▸ **TO BE DONE**
Reproduce word for word everything from the line containing "Viewport: 1295px width, 805px" down to the end of the rows below, omitting the pictures.

▸ **MATERIALS PROVIDED**
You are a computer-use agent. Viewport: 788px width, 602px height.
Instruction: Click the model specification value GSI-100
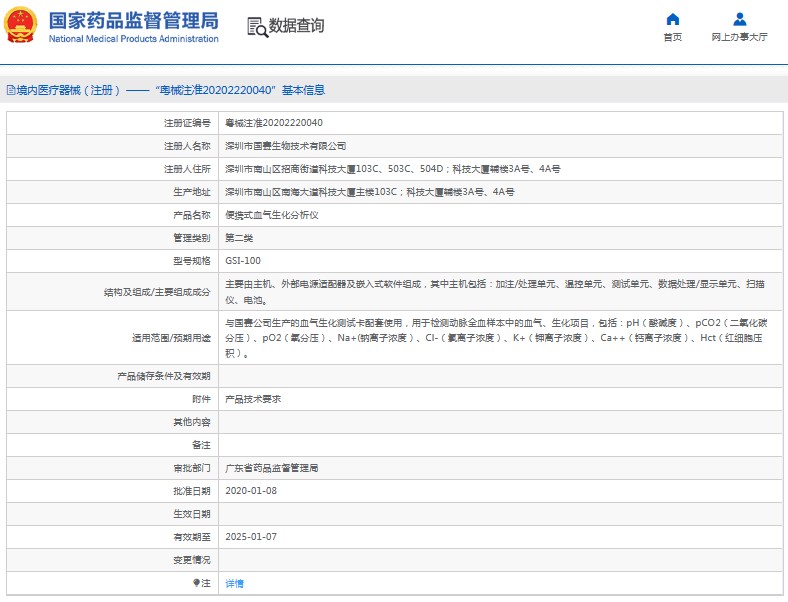tap(243, 261)
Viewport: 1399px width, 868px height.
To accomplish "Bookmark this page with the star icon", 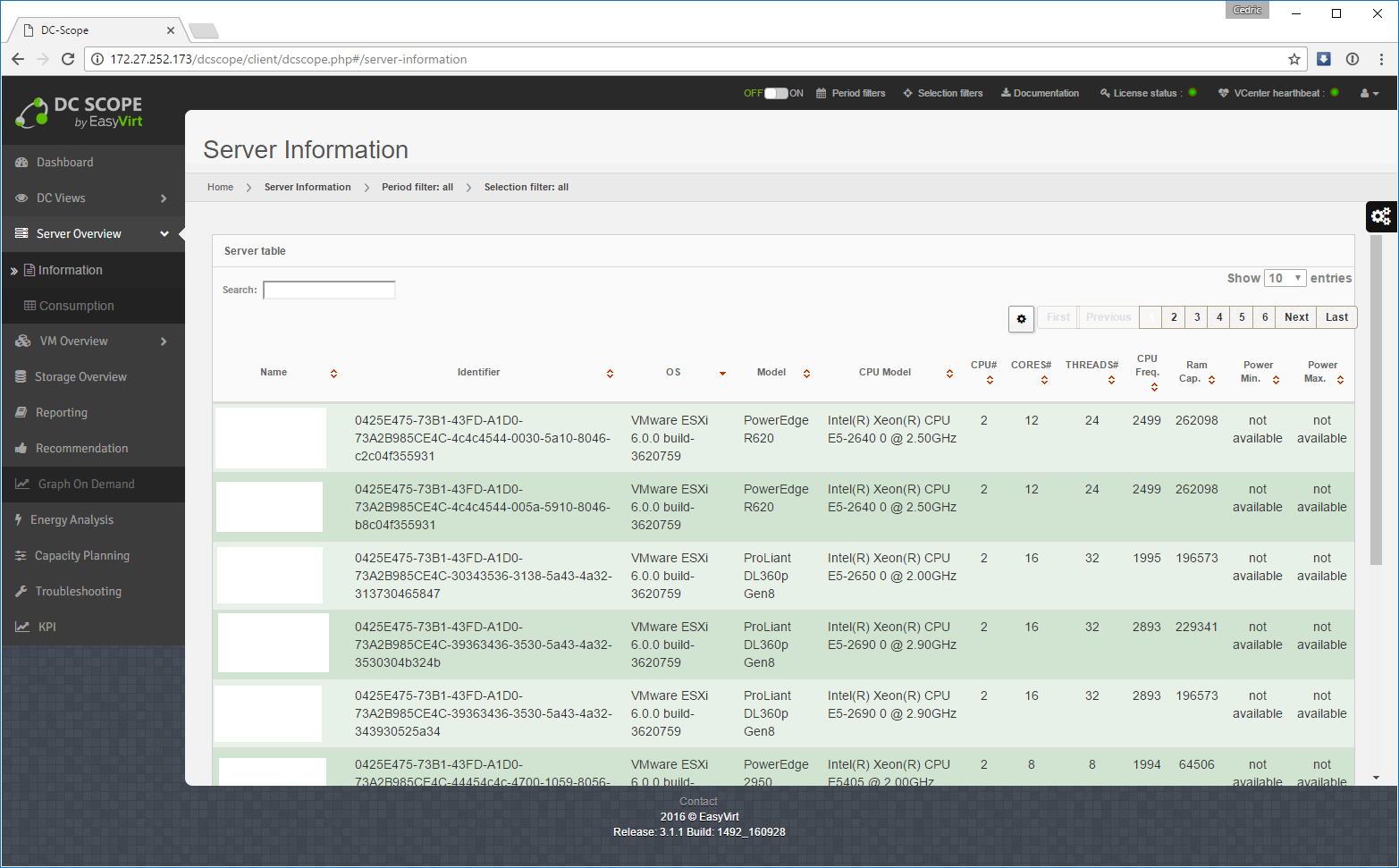I will click(x=1294, y=59).
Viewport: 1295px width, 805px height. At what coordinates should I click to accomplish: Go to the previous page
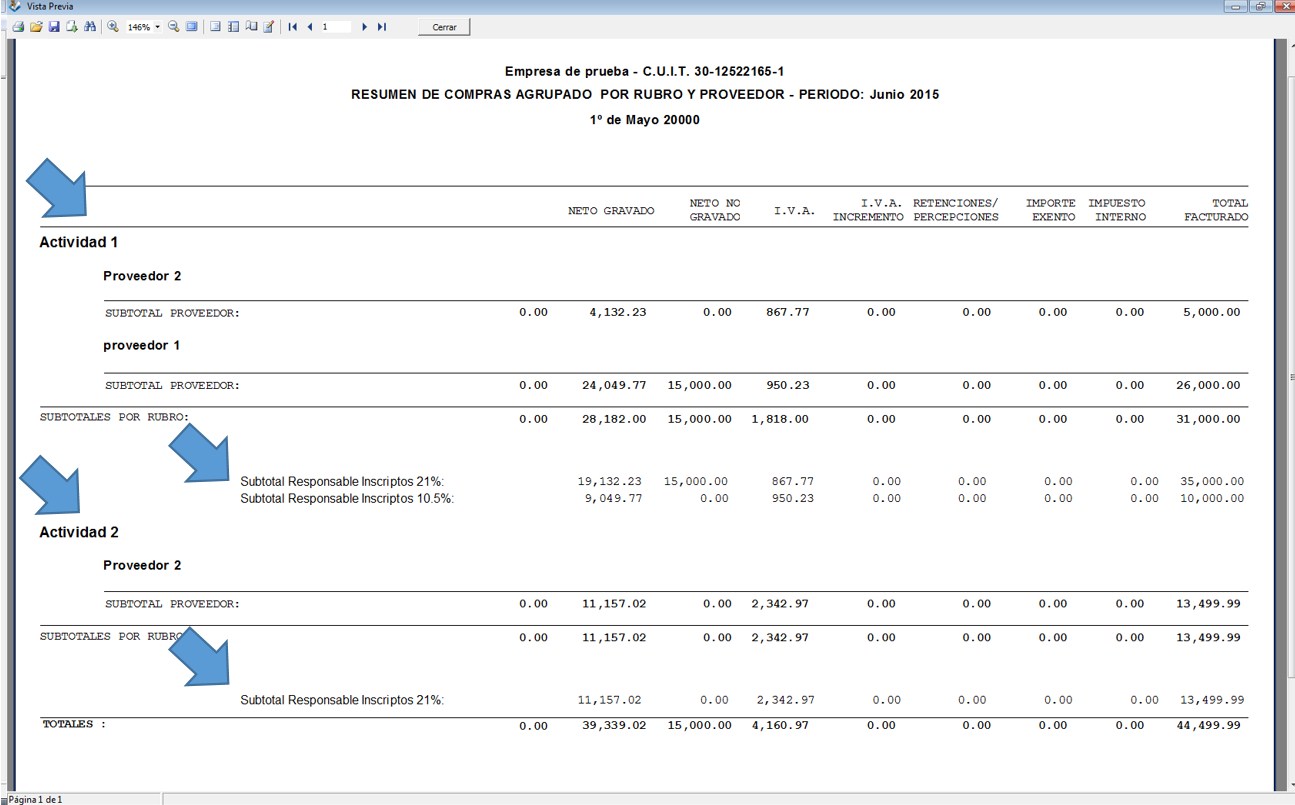click(x=310, y=27)
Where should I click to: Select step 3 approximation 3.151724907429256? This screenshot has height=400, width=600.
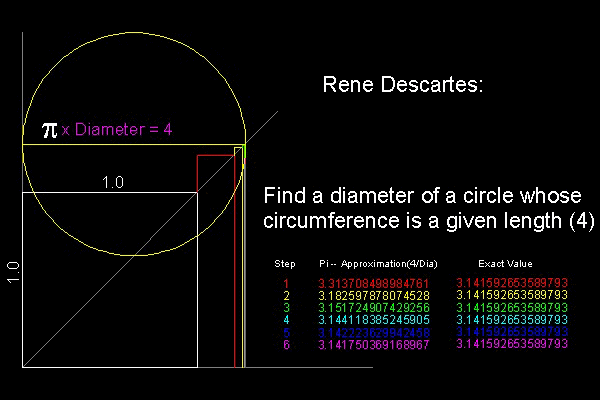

▸ **OUTPUT FOR THIS EXERCISE**
Viewport: 1295px width, 805px height. At what coordinates should I click to accomplish: Go to the previous page
click(x=310, y=27)
Where should I click to: Select step 3 approximation 3.151724907429256? This screenshot has height=400, width=600.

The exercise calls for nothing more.